• [CONSIGNE]: Recopiez fidèlement, dans l'extrait sur le Piémont, le passage qui va de « Après être resté » jusqu'à « d’empiétements et d’exploitation. ».

• [EXTRAIT DU DOCUMENT]:
+ + + + + + +
Après être resté quelque temps dans le grand-duché de Toscane, le roi s’embarqua à Livourne, le 14 février 1799, pour la Sardaigne. Un gouvernement provisoire fut constitué qui, entrant dans les vues du Directoire, prononça l’annexion — ratifiée ensuite par un vote — du Piémont à la France et cessa ses fonctions le 21 germinal (10 avril). Or, dans son message du 23 frimaire (13 décembre) au Corps législatif, aussi long que celui du 16 (6 décembre) était bref, le Directoire, tout en s’efforçant de dresser un acte d’accusation catégorique aussi bien contre le roi de Sardaigne que contre le roi de Naples, affirmait en terminant qu’« aucune vue ambitieuse ne se mêlera à la pureté des motifs qui lui ont fait reprendre les armes ».

Le Piémont n’avait pas été le seul pays d’Italie en butte à la politique hypocrite d’empiétements et d’exploitation.
+ + + + + + +
• [DONNÉES AFFICHÉES]:
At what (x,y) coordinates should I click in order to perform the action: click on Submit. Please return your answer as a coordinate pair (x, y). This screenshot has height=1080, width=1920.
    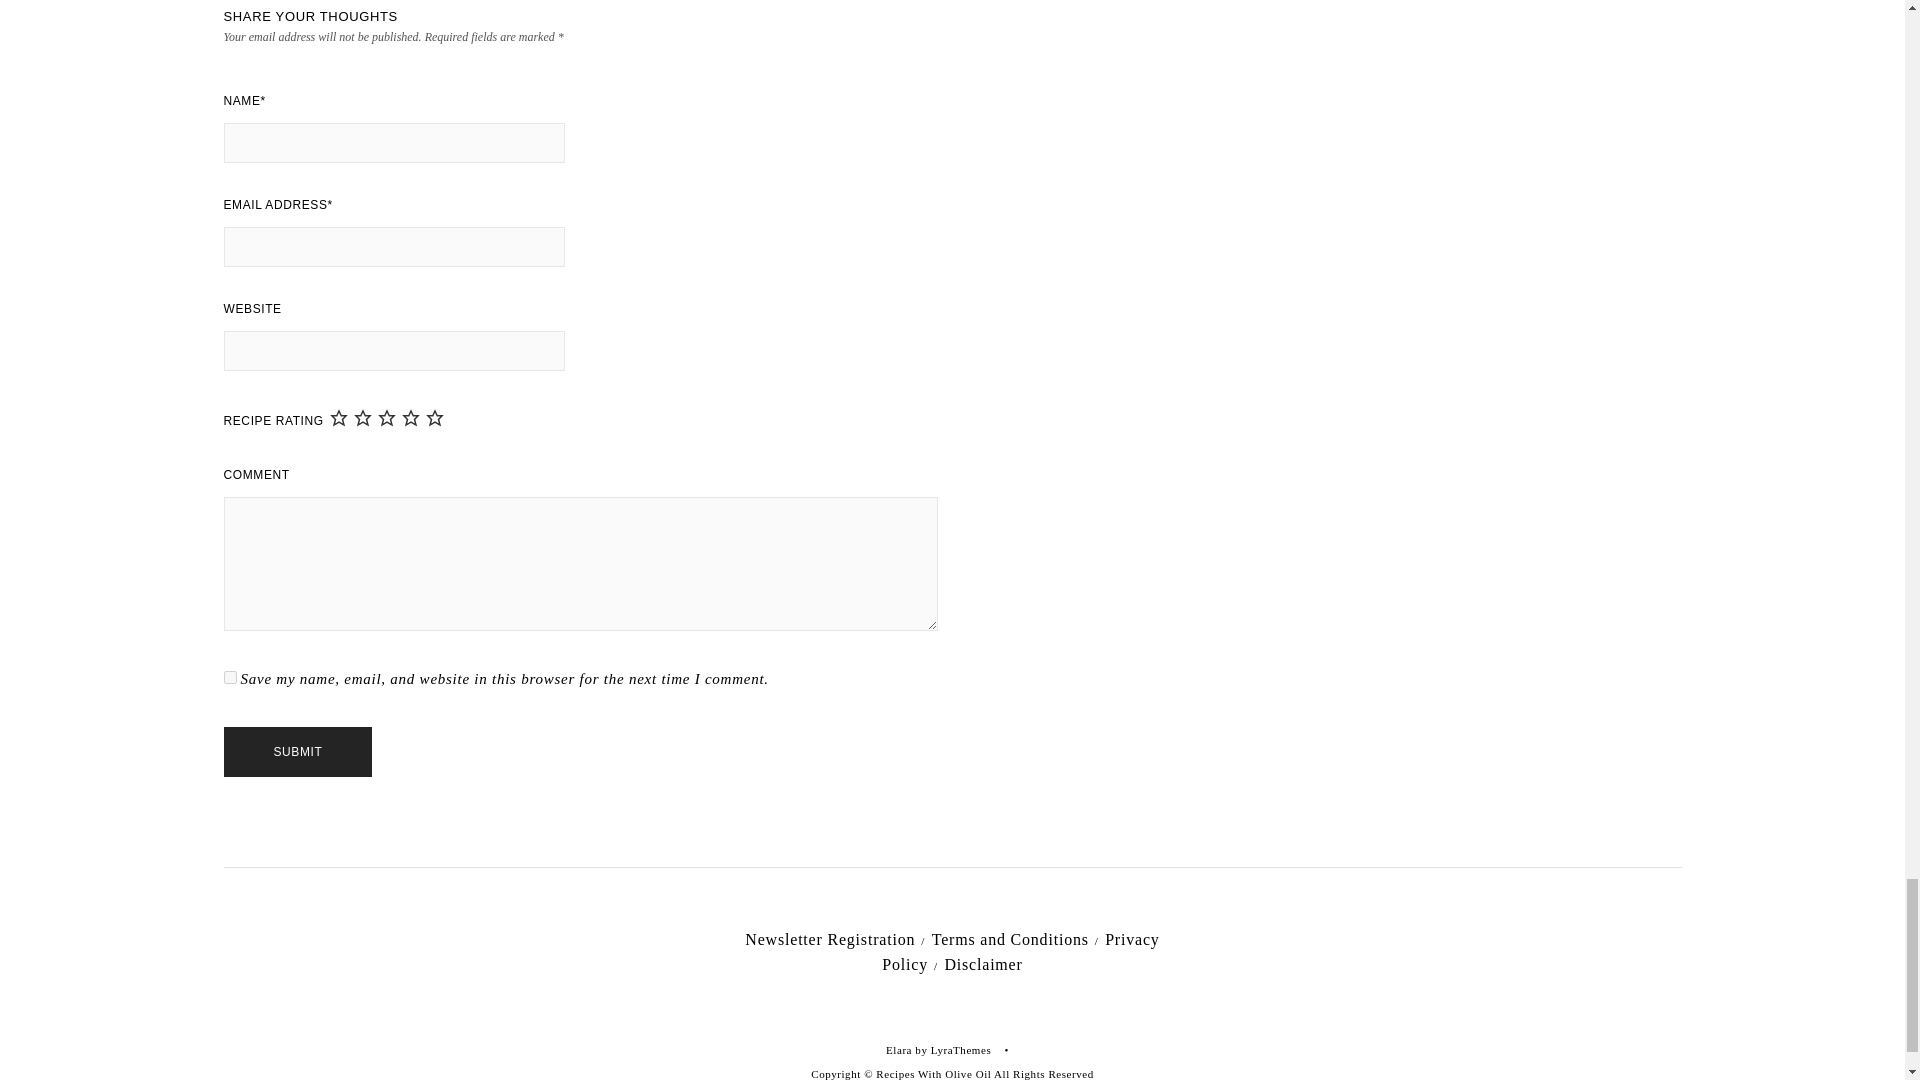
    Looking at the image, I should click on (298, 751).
+ + + + + + +
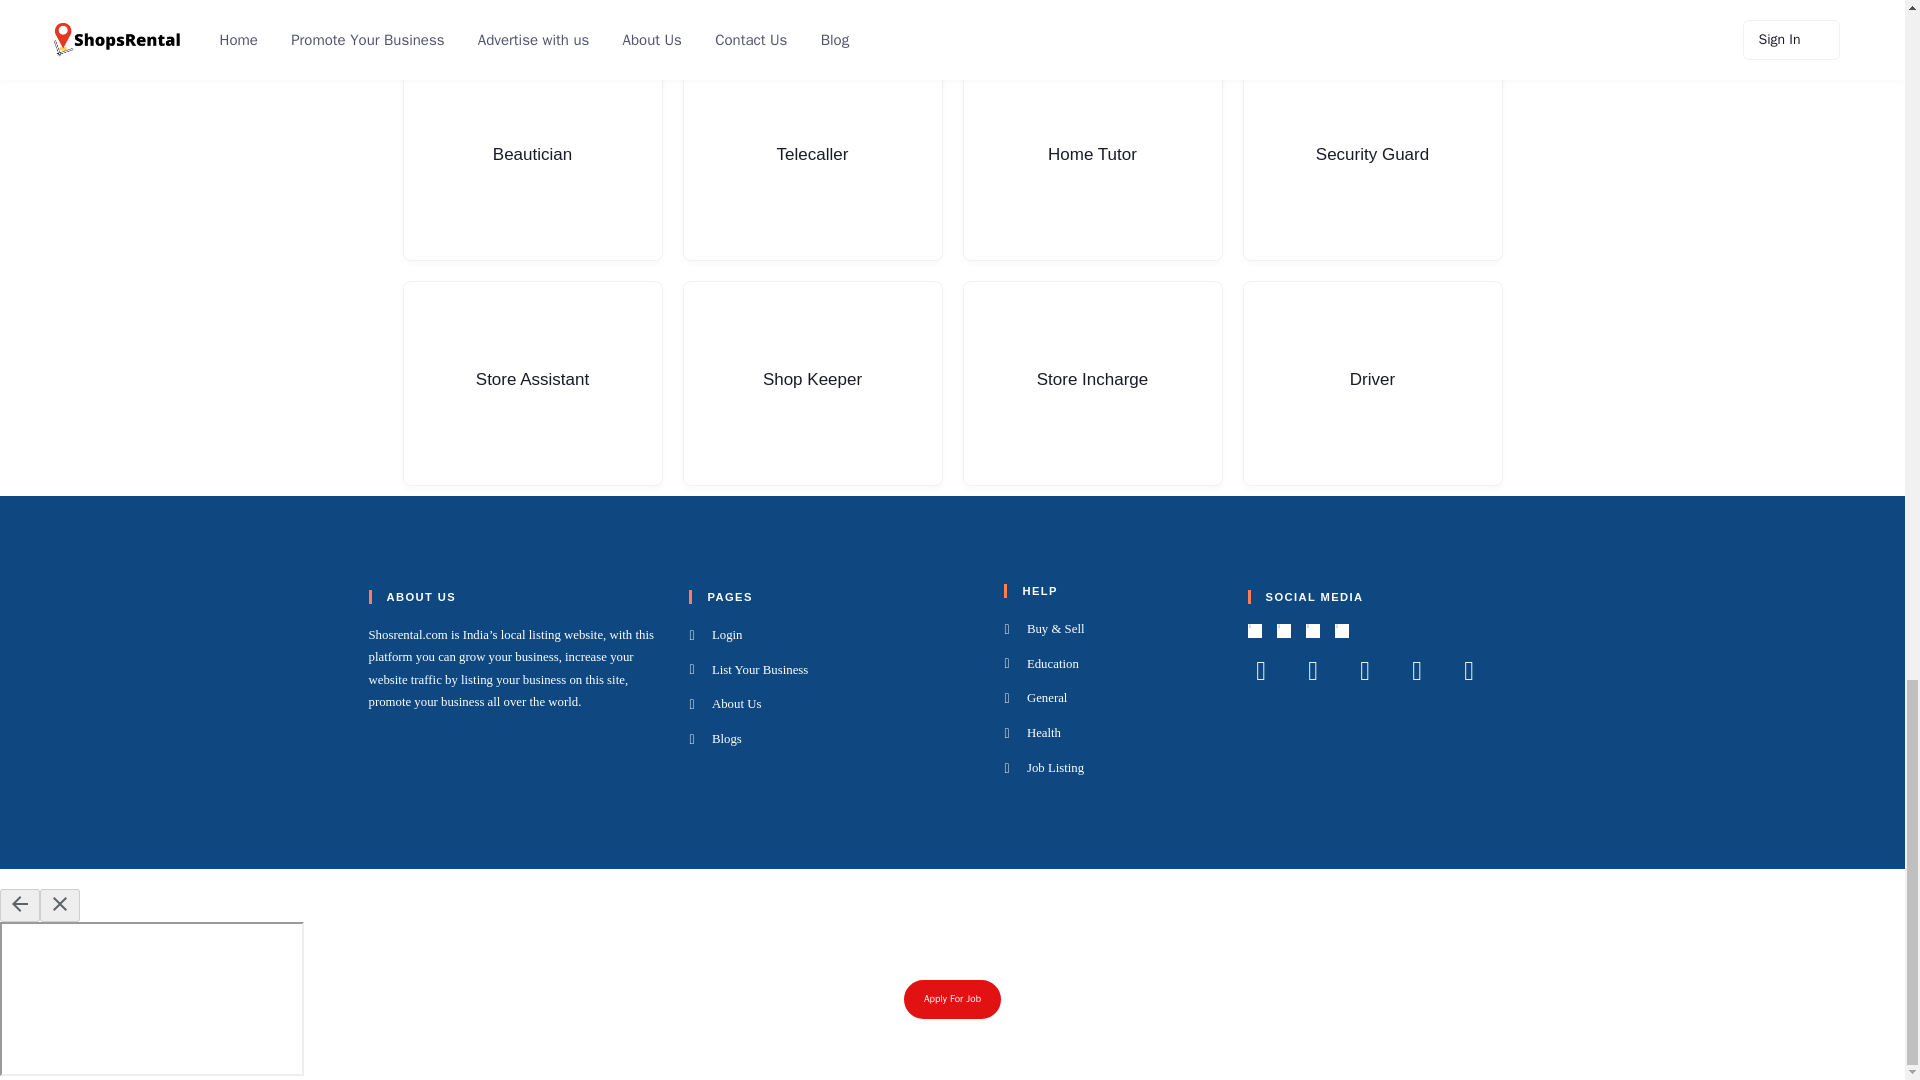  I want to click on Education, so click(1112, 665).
+ + + + + + +
• [RÉSULTAT OBTENU]:
Après être resté quelque temps dans le grand-duché de Toscane, le roi s’embarqua à Livourne, le 14 février 1799, pour la Sardaigne. Un gouvernement provisoire fut constitué qui, entrant dans les vues du Directoire, prononça l’annexion — ratifiée ensuite par un vote — du Piémont à la France et cessa ses fonctions le 21 germinal (10 avril). Or, dans son message du 23 frimaire (13 décembre) au Corps législatif, aussi long que celui du 16 (6 décembre) était bref, le Directoire, tout en s’efforçant de dresser un acte d’accusation catégorique aussi bien contre le roi de Sardaigne que contre le roi de Naples, affirmait en terminant qu’« aucune vue ambitieuse ne se mêlera à la pureté des motifs qui lui ont fait reprendre les armes ».

Le Piémont n’avait pas été le seul pays d’Italie en butte à la politique hypocrite d’empiétements et d’exploitation.